- **RECORDS PROVIDED**:
• • •

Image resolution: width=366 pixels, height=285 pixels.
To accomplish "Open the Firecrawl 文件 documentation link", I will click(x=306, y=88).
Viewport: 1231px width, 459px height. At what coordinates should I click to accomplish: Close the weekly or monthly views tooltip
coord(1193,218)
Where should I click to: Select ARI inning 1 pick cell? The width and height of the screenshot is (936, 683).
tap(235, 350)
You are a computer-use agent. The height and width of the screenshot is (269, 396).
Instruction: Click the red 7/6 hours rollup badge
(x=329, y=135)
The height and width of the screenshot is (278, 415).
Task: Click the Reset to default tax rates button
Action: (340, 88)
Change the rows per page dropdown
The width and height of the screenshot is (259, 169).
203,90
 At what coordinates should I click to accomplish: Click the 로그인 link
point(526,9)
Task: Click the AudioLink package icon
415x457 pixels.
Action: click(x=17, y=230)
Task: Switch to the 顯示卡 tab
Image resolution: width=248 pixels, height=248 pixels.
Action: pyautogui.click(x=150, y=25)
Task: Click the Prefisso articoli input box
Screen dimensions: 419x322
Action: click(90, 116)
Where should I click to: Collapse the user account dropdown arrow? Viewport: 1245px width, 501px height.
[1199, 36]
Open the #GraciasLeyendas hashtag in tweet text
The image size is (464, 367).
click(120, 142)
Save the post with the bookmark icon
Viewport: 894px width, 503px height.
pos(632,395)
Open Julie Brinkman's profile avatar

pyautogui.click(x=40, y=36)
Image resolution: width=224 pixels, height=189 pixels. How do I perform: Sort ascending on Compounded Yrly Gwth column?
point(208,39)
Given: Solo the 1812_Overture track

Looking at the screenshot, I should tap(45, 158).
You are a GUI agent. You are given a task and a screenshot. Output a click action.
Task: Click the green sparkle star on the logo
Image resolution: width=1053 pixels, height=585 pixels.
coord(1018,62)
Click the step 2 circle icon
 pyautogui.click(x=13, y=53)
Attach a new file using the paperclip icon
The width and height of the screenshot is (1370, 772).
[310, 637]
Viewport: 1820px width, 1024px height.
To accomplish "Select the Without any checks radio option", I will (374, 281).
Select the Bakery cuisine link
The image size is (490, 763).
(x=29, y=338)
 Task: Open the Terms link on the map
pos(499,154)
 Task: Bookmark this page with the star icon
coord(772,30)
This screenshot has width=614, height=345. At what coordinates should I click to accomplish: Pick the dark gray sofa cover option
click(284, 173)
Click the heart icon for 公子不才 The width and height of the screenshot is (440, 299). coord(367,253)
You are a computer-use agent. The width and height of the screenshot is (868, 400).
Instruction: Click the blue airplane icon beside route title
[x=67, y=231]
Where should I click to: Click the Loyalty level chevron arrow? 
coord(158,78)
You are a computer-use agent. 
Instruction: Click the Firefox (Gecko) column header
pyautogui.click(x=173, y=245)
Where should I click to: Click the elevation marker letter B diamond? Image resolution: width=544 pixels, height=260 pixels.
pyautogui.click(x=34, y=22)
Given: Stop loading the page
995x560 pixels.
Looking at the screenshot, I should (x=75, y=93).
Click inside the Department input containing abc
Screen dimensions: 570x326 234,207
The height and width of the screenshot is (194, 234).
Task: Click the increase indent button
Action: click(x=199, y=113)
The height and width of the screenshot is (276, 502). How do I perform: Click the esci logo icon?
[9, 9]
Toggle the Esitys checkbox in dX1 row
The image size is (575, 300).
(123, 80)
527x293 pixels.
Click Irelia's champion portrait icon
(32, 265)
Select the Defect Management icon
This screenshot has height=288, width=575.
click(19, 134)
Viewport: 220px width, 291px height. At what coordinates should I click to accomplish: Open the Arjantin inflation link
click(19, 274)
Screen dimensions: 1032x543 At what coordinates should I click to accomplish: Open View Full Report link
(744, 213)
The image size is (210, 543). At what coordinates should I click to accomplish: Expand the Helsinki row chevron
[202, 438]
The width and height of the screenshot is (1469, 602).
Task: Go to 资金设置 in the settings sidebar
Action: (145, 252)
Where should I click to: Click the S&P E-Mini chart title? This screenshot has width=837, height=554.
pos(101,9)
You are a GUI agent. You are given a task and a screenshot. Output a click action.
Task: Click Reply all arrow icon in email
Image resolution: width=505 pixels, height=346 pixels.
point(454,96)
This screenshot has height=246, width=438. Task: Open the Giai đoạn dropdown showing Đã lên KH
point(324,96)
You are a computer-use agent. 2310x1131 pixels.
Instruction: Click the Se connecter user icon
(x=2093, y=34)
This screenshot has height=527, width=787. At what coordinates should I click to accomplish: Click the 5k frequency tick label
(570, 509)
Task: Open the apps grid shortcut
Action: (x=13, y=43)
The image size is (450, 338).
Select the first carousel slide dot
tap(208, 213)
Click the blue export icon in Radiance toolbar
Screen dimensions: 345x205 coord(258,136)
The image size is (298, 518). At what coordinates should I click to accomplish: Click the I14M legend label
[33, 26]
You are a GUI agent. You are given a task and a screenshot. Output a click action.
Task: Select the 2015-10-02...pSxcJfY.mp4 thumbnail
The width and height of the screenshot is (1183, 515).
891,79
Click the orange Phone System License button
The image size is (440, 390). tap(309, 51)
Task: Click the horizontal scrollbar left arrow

• • •

Where the word "agent" appears in a line of the entries, copy that line.

You are a computer-use agent. The height and width of the screenshot is (269, 396).
You are a GUI agent. You are given a task and a screenshot. Output a click action.
You are a computer-use agent. The width and height of the screenshot is (868, 400).
You are a computer-use agent. 
You are a GUI agent. You are given a task and a screenshot. Output a click action.
You are a computer-use agent. 2310x1131 pixels.
You are a GUI agent. You are given a task and a screenshot. Output a click action.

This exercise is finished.